## What the task requires
Below are the records; give again exactly the line with "You are a computer-use agent. Image", the line with "This screenshot has height=749, width=1035.", and each line that lies between them, and nothing besides.

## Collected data
☆ ☆ ☆ ☆ ☆ ☆ ☆
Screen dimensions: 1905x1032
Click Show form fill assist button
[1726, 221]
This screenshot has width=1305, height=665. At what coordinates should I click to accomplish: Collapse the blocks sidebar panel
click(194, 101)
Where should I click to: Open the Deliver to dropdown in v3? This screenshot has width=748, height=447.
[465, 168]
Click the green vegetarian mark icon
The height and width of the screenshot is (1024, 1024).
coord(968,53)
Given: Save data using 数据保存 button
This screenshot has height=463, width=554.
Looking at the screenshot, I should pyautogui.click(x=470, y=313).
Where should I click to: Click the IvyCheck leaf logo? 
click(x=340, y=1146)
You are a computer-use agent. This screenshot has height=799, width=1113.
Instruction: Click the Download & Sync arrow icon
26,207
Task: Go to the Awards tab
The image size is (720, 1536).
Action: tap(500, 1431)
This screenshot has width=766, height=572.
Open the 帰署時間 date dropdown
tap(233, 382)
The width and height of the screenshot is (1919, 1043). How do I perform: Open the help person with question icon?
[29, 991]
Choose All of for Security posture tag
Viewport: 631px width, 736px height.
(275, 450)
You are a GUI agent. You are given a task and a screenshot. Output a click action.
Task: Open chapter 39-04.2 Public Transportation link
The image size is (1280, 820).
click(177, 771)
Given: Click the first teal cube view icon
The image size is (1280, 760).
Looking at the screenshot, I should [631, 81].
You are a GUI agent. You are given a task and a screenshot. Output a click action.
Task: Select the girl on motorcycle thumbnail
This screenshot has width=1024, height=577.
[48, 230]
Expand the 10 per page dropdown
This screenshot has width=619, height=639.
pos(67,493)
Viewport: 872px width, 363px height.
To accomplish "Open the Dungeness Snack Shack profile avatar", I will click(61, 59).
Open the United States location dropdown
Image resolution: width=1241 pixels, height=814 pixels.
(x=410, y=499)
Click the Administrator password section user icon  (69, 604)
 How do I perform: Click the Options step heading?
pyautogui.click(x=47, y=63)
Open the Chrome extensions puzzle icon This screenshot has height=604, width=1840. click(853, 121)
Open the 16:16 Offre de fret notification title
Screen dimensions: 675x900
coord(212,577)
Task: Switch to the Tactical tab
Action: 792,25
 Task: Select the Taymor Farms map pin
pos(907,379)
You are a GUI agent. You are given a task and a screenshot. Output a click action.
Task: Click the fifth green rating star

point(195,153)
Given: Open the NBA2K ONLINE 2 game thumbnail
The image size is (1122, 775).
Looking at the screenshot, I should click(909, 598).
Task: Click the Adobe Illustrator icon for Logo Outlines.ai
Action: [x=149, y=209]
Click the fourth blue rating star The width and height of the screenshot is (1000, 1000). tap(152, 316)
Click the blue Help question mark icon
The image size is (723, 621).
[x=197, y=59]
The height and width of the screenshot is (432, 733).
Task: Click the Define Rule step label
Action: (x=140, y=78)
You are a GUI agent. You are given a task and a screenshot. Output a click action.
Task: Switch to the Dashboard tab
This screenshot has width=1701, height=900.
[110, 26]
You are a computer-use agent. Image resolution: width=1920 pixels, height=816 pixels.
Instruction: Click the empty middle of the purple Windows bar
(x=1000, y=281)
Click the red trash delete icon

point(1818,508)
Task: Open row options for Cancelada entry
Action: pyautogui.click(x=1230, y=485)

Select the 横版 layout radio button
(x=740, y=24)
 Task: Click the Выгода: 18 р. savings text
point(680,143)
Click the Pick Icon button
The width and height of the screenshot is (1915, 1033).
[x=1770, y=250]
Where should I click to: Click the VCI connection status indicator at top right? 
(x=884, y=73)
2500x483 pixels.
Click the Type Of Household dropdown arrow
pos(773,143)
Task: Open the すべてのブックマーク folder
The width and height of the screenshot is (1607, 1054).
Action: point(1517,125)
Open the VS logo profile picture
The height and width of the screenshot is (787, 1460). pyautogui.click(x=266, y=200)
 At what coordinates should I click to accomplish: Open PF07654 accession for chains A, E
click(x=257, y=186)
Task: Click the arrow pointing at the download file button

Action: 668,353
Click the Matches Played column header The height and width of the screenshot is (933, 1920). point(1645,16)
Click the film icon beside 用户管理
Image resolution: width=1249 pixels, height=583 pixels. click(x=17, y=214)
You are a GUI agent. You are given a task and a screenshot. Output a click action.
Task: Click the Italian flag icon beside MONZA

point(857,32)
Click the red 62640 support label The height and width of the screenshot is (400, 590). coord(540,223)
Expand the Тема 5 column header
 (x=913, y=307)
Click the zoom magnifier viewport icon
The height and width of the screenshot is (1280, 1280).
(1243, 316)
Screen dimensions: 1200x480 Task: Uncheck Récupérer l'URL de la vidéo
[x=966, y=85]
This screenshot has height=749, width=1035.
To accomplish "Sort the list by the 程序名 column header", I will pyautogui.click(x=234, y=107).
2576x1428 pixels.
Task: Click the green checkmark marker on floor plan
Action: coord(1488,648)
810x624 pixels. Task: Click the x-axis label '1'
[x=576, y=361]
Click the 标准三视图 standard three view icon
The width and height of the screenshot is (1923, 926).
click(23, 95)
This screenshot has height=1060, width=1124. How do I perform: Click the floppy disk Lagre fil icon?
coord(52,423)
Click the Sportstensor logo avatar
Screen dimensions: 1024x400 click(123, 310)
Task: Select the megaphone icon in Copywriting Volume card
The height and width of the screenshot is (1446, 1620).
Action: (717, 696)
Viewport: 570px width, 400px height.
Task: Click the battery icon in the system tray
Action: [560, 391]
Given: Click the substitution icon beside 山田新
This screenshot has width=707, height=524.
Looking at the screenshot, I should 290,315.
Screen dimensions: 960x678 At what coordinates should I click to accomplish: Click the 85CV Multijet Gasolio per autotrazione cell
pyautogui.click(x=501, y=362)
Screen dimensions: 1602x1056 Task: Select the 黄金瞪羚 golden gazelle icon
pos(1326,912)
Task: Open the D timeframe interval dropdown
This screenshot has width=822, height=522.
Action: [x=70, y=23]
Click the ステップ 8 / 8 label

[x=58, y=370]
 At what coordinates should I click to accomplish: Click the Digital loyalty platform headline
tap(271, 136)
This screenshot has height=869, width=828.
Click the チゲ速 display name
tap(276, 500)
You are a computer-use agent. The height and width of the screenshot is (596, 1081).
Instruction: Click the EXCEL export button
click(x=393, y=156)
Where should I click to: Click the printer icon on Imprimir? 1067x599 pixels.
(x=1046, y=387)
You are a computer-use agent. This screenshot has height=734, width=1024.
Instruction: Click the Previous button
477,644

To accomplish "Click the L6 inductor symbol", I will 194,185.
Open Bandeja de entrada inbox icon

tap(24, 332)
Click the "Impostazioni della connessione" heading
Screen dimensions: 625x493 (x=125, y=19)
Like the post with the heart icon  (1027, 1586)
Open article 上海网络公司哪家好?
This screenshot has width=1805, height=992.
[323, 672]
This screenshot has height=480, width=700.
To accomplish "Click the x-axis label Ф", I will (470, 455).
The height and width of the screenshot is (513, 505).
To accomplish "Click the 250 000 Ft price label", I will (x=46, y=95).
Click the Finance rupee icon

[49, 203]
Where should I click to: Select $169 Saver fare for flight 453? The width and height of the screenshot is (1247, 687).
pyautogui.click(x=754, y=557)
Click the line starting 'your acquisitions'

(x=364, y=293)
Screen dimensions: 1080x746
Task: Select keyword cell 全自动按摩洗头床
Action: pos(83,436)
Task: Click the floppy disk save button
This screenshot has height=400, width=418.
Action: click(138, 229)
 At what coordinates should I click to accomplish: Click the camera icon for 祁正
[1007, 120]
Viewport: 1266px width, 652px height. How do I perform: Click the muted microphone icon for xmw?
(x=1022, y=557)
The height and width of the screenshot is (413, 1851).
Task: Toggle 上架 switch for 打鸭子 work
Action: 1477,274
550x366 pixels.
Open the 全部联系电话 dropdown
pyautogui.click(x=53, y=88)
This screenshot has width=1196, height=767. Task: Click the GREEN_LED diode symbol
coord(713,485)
☆ ☆ ☆ ☆ ☆ ☆ ☆
## Finished exercise
You are a computer-use agent. Image resolution: width=1920 pixels, height=816 pixels.
Instruction: Click the empty middle of the purple Windows bar
(x=1000, y=281)
Click the red trash delete icon

point(1818,508)
Task: Open row options for Cancelada entry
Action: pyautogui.click(x=1230, y=485)

Select the 横版 layout radio button
(x=740, y=24)
 Task: Click the Выгода: 18 р. savings text
point(680,143)
Click the Pick Icon button
The width and height of the screenshot is (1915, 1033).
[x=1770, y=250]
Where should I click to: Click the VCI connection status indicator at top right? 
(x=884, y=73)
2500x483 pixels.
Click the Type Of Household dropdown arrow
pos(773,143)
Task: Open the すべてのブックマーク folder
The width and height of the screenshot is (1607, 1054).
Action: point(1517,125)
Open the VS logo profile picture
The height and width of the screenshot is (787, 1460). pyautogui.click(x=266, y=200)
 At what coordinates should I click to accomplish: Open PF07654 accession for chains A, E
click(x=257, y=186)
Task: Click the arrow pointing at the download file button

Action: 668,353
Click the Matches Played column header The height and width of the screenshot is (933, 1920). point(1645,16)
Click the film icon beside 用户管理
Image resolution: width=1249 pixels, height=583 pixels. click(x=17, y=214)
You are a GUI agent. You are given a task and a screenshot. Output a click action.
Task: Click the Italian flag icon beside MONZA

point(857,32)
Click the red 62640 support label The height and width of the screenshot is (400, 590). coord(540,223)
Expand the Тема 5 column header
 (x=913, y=307)
Click the zoom magnifier viewport icon
The height and width of the screenshot is (1280, 1280).
(1243, 316)
Screen dimensions: 1200x480 Task: Uncheck Récupérer l'URL de la vidéo
[x=966, y=85]
This screenshot has height=749, width=1035.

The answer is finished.